• DIRECTIONS: Write out, word for word, the first line of the data below and every line after it through the one containing "Task: Open embed code icon".

[Dataset records]
──────────

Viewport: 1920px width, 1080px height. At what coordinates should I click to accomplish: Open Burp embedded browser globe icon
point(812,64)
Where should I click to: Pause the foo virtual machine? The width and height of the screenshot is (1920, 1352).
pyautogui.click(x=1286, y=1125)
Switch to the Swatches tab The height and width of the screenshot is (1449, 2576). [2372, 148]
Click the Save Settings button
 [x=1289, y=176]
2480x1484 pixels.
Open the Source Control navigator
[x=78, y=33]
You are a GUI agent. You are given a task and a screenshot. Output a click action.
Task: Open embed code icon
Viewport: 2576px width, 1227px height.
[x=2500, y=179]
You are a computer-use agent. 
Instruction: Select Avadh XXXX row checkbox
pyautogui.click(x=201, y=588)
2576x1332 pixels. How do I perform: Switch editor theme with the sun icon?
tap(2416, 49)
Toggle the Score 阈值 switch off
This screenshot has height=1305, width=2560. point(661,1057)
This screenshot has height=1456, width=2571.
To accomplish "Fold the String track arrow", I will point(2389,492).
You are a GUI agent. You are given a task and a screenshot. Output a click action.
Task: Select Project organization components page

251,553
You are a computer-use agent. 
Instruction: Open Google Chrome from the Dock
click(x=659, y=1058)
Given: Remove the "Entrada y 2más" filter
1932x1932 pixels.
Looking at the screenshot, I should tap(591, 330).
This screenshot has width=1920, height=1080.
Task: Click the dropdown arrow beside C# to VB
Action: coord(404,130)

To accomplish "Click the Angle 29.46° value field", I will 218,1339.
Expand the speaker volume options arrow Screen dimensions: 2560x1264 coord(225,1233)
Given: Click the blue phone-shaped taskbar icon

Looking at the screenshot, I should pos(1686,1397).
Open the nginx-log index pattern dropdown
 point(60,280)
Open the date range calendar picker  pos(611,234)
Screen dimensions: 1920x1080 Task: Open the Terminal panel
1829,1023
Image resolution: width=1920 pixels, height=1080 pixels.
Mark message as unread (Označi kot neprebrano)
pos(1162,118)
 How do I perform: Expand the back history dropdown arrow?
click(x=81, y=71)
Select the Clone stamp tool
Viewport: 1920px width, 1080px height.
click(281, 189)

──────────

• SOLUTION TO THIS EXERCISE:
Viewport: 1920px width, 1080px height. At what coordinates should I click to accomplish: Open Burp embedded browser globe icon
point(812,64)
Where should I click to: Pause the foo virtual machine? The width and height of the screenshot is (1920, 1352).
pyautogui.click(x=1286, y=1125)
Switch to the Swatches tab The height and width of the screenshot is (1449, 2576). [2372, 148]
Click the Save Settings button
 [x=1289, y=176]
2480x1484 pixels.
Open the Source Control navigator
[x=78, y=33]
You are a GUI agent. You are given a task and a screenshot. Output a click action.
Task: Open embed code icon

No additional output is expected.